**Required work**
Please write out each entry that follows, keeping it exactly the same.
◆ ◆ ◆ ◆
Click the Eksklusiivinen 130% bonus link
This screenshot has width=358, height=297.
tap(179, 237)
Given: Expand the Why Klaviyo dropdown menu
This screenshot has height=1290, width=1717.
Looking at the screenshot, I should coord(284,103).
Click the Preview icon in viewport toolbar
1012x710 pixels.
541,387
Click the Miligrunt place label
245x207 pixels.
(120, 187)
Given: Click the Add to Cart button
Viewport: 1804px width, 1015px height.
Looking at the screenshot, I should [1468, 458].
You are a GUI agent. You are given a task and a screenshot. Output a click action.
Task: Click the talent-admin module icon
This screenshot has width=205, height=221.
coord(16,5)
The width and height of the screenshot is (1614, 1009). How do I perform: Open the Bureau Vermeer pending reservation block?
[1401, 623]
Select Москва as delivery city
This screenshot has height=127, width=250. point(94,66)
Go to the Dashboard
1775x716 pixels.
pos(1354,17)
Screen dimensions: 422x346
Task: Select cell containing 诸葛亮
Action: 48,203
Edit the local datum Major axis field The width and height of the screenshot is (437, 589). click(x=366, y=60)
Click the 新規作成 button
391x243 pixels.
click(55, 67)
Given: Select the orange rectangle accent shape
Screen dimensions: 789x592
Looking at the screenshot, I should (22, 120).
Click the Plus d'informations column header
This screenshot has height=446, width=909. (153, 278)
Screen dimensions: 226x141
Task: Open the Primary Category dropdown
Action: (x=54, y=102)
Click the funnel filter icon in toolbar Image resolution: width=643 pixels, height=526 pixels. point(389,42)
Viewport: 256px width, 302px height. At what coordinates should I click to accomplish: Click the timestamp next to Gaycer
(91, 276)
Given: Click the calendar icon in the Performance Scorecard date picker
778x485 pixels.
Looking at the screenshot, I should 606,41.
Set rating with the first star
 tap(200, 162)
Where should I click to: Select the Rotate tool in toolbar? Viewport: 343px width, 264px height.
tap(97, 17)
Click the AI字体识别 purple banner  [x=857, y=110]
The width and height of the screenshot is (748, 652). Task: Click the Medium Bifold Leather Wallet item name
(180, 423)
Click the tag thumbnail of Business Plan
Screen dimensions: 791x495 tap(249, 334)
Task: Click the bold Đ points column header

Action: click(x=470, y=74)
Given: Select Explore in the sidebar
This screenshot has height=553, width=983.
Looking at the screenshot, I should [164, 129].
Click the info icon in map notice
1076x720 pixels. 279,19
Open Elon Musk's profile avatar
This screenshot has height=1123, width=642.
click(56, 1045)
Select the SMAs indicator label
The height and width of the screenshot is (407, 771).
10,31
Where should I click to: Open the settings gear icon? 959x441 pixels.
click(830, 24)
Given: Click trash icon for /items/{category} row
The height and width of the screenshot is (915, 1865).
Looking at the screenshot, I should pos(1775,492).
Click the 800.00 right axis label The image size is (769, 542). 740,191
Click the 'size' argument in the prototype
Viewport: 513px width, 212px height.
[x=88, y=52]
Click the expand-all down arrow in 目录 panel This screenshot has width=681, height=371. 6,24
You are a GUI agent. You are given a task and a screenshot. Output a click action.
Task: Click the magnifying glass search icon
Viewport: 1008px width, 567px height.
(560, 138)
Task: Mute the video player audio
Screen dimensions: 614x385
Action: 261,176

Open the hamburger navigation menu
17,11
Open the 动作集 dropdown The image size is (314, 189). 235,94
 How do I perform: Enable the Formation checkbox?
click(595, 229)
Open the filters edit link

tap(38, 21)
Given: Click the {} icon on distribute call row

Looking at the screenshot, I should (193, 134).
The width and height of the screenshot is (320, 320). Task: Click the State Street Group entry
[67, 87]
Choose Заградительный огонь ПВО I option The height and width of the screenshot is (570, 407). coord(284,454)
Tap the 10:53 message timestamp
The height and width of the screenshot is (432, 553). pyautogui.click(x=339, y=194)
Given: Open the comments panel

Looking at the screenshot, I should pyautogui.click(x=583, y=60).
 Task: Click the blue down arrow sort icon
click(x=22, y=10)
◆ ◆ ◆ ◆
**Response**
Click the Eksklusiivinen 130% bonus link
This screenshot has width=358, height=297.
tap(179, 237)
Given: Expand the Why Klaviyo dropdown menu
This screenshot has height=1290, width=1717.
Looking at the screenshot, I should coord(284,103).
Click the Preview icon in viewport toolbar
1012x710 pixels.
541,387
Click the Miligrunt place label
245x207 pixels.
(120, 187)
Given: Click the Add to Cart button
Viewport: 1804px width, 1015px height.
Looking at the screenshot, I should [1468, 458].
You are a GUI agent. You are given a task and a screenshot. Output a click action.
Task: Click the talent-admin module icon
This screenshot has width=205, height=221.
coord(16,5)
The width and height of the screenshot is (1614, 1009). How do I perform: Open the Bureau Vermeer pending reservation block?
[1401, 623]
Select Москва as delivery city
This screenshot has height=127, width=250. point(94,66)
Go to the Dashboard
1775x716 pixels.
pos(1354,17)
Screen dimensions: 422x346
Task: Select cell containing 诸葛亮
Action: 48,203
Edit the local datum Major axis field The width and height of the screenshot is (437, 589). click(x=366, y=60)
Click the 新規作成 button
391x243 pixels.
click(55, 67)
Given: Select the orange rectangle accent shape
Screen dimensions: 789x592
Looking at the screenshot, I should (22, 120).
Click the Plus d'informations column header
This screenshot has height=446, width=909. (153, 278)
Screen dimensions: 226x141
Task: Open the Primary Category dropdown
Action: (x=54, y=102)
Click the funnel filter icon in toolbar Image resolution: width=643 pixels, height=526 pixels. point(389,42)
Viewport: 256px width, 302px height. At what coordinates should I click to accomplish: Click the timestamp next to Gaycer
(91, 276)
Given: Click the calendar icon in the Performance Scorecard date picker
778x485 pixels.
Looking at the screenshot, I should 606,41.
Set rating with the first star
 tap(200, 162)
Where should I click to: Select the Rotate tool in toolbar? Viewport: 343px width, 264px height.
tap(97, 17)
Click the AI字体识别 purple banner  [x=857, y=110]
The width and height of the screenshot is (748, 652). Task: Click the Medium Bifold Leather Wallet item name
(180, 423)
Click the tag thumbnail of Business Plan
Screen dimensions: 791x495 tap(249, 334)
Task: Click the bold Đ points column header

Action: click(x=470, y=74)
Given: Select Explore in the sidebar
This screenshot has height=553, width=983.
Looking at the screenshot, I should [164, 129].
Click the info icon in map notice
1076x720 pixels. 279,19
Open Elon Musk's profile avatar
This screenshot has height=1123, width=642.
click(56, 1045)
Select the SMAs indicator label
The height and width of the screenshot is (407, 771).
10,31
Where should I click to: Open the settings gear icon? 959x441 pixels.
click(830, 24)
Given: Click trash icon for /items/{category} row
The height and width of the screenshot is (915, 1865).
Looking at the screenshot, I should pos(1775,492).
Click the 800.00 right axis label The image size is (769, 542). 740,191
Click the 'size' argument in the prototype
Viewport: 513px width, 212px height.
[x=88, y=52]
Click the expand-all down arrow in 目录 panel This screenshot has width=681, height=371. 6,24
You are a GUI agent. You are given a task and a screenshot. Output a click action.
Task: Click the magnifying glass search icon
Viewport: 1008px width, 567px height.
(560, 138)
Task: Mute the video player audio
Screen dimensions: 614x385
Action: 261,176

Open the hamburger navigation menu
17,11
Open the 动作集 dropdown The image size is (314, 189). 235,94
 How do I perform: Enable the Formation checkbox?
click(595, 229)
Open the filters edit link

tap(38, 21)
Given: Click the {} icon on distribute call row

Looking at the screenshot, I should (193, 134).
The width and height of the screenshot is (320, 320). Task: Click the State Street Group entry
[67, 87]
Choose Заградительный огонь ПВО I option The height and width of the screenshot is (570, 407). coord(284,454)
Tap the 10:53 message timestamp
The height and width of the screenshot is (432, 553). pyautogui.click(x=339, y=194)
Given: Open the comments panel

Looking at the screenshot, I should pyautogui.click(x=583, y=60).
 Task: Click the blue down arrow sort icon
click(x=22, y=10)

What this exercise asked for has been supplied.